**EXTRAIT CHOISI**

================================

Face au «business» et aux raisons d'État, le sort des Noirs d'Afrique du
Sud importe peu. C'est sur l'oppression et l'exploitation du prolétariat
sud-africain, soumis au régime d'apartheid, qu'une fructueuse
coopération internationale prend forme.
Sur le continent africain souffle alors un vent de révoltes, de
révolutions indépendantistes et nationalistes; s'affrontent des factions
payées et armées soit par Washington et ses alliés, soit par Moscou et
ses satellites du «bloc de l'Est». A l'exemple de l'Angola, colonie
portugaise, devenue un abcès de fixation entre les deux grandes
puissances qui soutiennent pour l'une les mercenaires et soldats
sud-africains au nom de la liberté et de l'anticommunisme, pour l'autre
l'envoi de Cubains porteurs de la révolution et du «socialisme».
Derrière ces rivalités idéologiques, chacun des impérialismes convoite
surtout les richesses contenues dans le sous-sol et se réjouit par
avance des profits à en tirer. C'est dans ces pays - Angola, Mozambique,
etc. - que des milliers de Sud-Africains iront s'entraîner pour la lutte
armée. L'ANC [2], qui menait en Afrique du Sud une lutte armée contre
l'apartheid (la ségrégation raciale), sera classée par le gouvernement
américain parmi les organisations terroristes; et Nelson Mandela
lui-même, arrêté par la police sud-africaine sur information de la CIA
en 1962, ne sera retiré de la liste des terroristes qu'en 2008.
La politique d'apartheid
Après la colonisation et la pacification européennes, en 1948, c'est le
Parti national qui arrive au pouvoir en Afrique du Sud. Adepte des lois
raciales nazies, ce gouvernement blanc et suprémaciste prône la
ségrégation raciale et la répression violente de la population noire.
Mariages et relations sexuelles sont interdits entre Blancs et Noirs ou
«gens de couleur». De nombreux lieux et quartiers blancs sont interdits
à la population noire, avec obligation d'avoir un laissez-passer pour
sortir des ghettos - townships - où elle est parquée. Ces restrictions
suscitent très rapidement des résistances dans la population noire,
notamment à travers ses associations (liées à l'Église) ou ses
organisations politiques, telles l'ANC ou l'ASPC [3]. Ces deux
organisations s'allieront dans la clandestinité.

================================

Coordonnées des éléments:
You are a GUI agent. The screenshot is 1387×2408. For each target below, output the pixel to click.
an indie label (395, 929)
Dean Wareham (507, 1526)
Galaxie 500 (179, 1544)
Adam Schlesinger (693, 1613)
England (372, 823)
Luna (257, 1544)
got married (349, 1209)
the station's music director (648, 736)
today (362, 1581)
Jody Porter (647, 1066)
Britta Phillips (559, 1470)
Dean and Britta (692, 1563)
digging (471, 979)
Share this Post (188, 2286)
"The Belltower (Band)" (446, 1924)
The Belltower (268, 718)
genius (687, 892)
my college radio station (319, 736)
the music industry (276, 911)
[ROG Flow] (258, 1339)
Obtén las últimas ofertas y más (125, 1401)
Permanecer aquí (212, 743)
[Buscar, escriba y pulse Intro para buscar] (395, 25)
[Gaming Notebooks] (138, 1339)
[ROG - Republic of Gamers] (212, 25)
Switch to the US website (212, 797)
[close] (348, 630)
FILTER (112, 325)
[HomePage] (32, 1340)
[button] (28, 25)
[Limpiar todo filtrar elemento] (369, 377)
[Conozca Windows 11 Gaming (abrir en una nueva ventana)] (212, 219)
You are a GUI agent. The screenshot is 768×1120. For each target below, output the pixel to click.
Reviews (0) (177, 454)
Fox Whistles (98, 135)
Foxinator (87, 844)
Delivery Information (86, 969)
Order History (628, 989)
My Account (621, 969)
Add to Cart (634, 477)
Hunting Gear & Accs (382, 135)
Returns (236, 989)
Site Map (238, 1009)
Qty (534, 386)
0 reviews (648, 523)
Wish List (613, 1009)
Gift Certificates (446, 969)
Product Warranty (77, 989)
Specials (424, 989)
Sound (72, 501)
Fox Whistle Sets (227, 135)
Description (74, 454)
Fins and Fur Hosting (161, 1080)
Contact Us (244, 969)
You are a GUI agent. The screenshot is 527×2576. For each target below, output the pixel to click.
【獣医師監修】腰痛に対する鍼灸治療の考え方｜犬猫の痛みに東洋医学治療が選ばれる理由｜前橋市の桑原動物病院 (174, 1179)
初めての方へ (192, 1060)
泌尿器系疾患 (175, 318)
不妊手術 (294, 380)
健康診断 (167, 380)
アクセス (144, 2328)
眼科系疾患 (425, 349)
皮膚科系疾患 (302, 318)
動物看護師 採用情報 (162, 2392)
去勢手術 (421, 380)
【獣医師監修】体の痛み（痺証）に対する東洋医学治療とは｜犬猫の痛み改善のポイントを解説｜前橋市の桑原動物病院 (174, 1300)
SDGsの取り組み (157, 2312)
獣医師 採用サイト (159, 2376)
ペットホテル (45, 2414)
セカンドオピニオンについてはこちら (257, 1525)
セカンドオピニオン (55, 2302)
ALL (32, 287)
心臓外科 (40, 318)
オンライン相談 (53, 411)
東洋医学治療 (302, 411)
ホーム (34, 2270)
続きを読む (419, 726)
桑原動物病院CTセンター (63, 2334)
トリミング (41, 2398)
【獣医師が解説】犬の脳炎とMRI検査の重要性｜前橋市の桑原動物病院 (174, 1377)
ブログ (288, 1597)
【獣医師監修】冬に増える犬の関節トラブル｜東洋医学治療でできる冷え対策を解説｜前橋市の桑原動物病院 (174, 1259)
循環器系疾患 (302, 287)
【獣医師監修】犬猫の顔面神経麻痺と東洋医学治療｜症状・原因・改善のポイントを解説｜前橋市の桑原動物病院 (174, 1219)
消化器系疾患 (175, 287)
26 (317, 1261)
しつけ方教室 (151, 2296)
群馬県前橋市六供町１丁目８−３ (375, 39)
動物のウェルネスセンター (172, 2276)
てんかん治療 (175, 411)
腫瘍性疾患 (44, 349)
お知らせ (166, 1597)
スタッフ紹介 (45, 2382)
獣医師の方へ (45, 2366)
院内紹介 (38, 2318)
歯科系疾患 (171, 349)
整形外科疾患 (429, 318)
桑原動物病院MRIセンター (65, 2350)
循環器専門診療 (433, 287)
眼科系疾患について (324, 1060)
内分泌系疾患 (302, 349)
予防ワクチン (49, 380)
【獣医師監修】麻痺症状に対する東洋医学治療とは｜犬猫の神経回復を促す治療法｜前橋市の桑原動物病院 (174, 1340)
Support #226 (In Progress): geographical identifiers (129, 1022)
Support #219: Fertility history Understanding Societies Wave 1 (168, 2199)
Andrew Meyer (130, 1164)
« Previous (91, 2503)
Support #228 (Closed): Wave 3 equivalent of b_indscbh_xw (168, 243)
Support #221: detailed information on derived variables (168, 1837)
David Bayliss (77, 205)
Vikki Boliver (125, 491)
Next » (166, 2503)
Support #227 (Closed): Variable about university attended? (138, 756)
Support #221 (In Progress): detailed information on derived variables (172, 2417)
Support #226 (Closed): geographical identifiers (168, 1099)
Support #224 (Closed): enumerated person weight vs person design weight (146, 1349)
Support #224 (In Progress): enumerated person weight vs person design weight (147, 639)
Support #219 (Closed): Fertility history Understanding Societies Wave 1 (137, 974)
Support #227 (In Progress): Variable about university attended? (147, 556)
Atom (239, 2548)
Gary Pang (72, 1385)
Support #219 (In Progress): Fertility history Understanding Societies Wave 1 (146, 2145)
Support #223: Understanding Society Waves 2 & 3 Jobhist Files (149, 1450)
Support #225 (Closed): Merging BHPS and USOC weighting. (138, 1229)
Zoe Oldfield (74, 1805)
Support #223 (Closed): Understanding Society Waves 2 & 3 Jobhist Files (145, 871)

================================

Citez l'extrait sur l'apartheid en commençant aux mots « Mariages et relations » et en vous arrêtant après les mots « dans la clandestinité. ». Les entrées n'ont aucun rôle à jouer ici.

**RÉSULTAT OBTENU**
Mariages et relations sexuelles sont interdits entre Blancs et Noirs ou
«gens de couleur». De nombreux lieux et quartiers blancs sont interdits
à la population noire, avec obligation d'avoir un laissez-passer pour
sortir des ghettos - townships - où elle est parquée. Ces restrictions
suscitent très rapidement des résistances dans la population noire,
notamment à travers ses associations (liées à l'Église) ou ses
organisations politiques, telles l'ANC ou l'ASPC [3]. Ces deux
organisations s'allieront dans la clandestinité.